As $\pi : \mathbb{R}^n \to T^n$ is a smooth covering map, it is a local diffeomorphism. So given $q \in T^n$ and $p \in \pi^{-1}(q)$, $(\pi_*)_p : T_p\mathbb{R}^n \to T_qT^n$ is an isomorphism. Now for $v, w \in T_qT^n$, define
$$\hat{g}_q(v, w) := g_p((\pi_*)_p^{-1}(v), (\pi_*)_p^{-1}(w)).$$
To see this definition is well-defined (i.e. independent of the choice of $p$), note that if $p' \in \pi^{-1}(q)$, there is $a \in \mathbb{Z}^n$ such that $p' = p + a$. Letting $f : \mathbb{R}^n \to \mathbb{R}^n$ denote translation by $a$, we have $f(p) = p'$ and $\pi\circ f = \pi$, so $(\pi_*)_p = ((\pi\circ f)_*)_p = (\pi_*)_{f(p)}\circ(f_*)_p = (\pi_*)_{p'}\circ(f_*)_p$. Therefore,
\begin{align*} g_{p'}((\pi_*)_{p'}^{-1}(v), (\pi_*)_{p'}^{-1}(w)) &= g_{f(p)}((f_*)_p\circ(f_*)_p^{-1}\circ(\pi_*)_{p'}^{-1}(v), (f_*)_p\circ(f_*)_p^{-1}\circ(\pi_*)_{p'}^{-1}(w))\\ &= g_{f(p)}((f_*)_p\circ((\pi_*)_{p'}\circ(f_*)_p)^{-1}(v), (f_*)_p\circ((\pi_*)_{p'}\circ(f_*)_p)^{-1}(w))\\ &= g_{f(p)}((f_*)_p\circ(\pi_*)_p^{-1}(v), (f_*)_p\circ(\pi_*)_p^{-1}(w))\\ &= (f^*g)_p((\pi_*)_p^{-1}(v), (\pi_*)_p^{-1}(w))\\ &= g_p((\pi_*)_p^{-1}(v), (\pi_*)_p^{-1}(w))\\ &= \hat{g}_q(v, w). \end{align*}
So $\hat{g}$ is a well-defined Riemannian metric on $T^n$. By construction, $\pi^*\hat{g} = g$; that is, $\pi$ is a local isometry.
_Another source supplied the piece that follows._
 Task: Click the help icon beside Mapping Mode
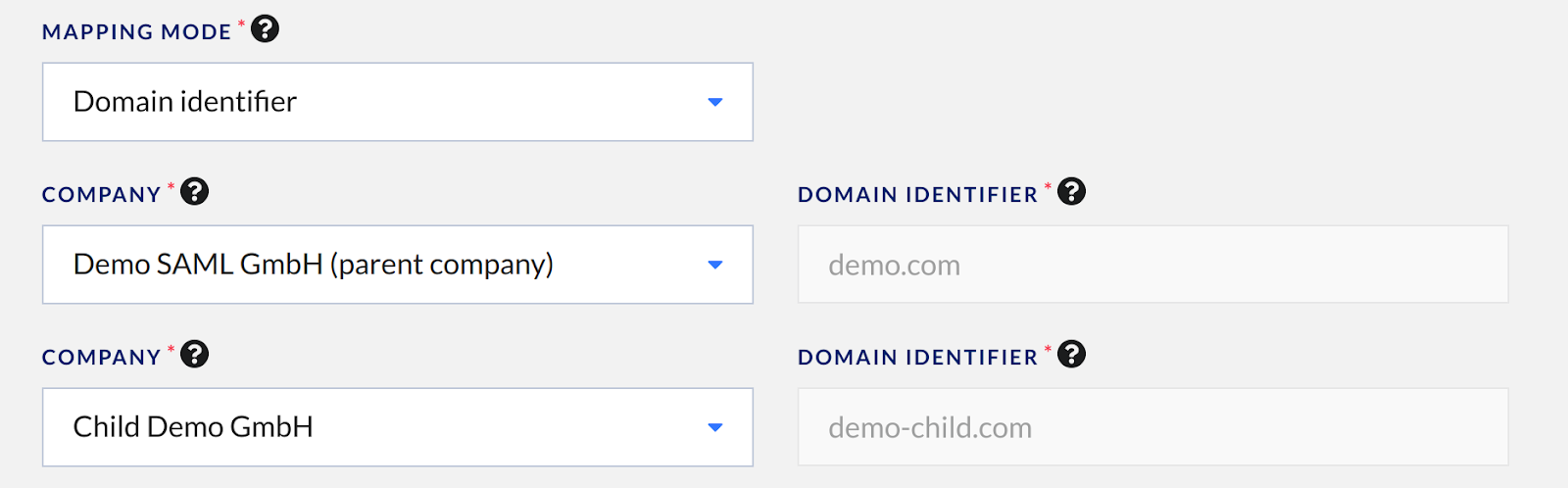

The exact same argument can be used to show that if $\pi : M \to N$ is a smooth covering map, and $g$ is a Riemannian metric on $M$ which is invariant under the deck transformations of $\pi$, then it descends to a Riemannian metric $\hat{g}$ on $N$, and $\pi^*\hat{g} = g$; that is, $\pi$ is a local isometry.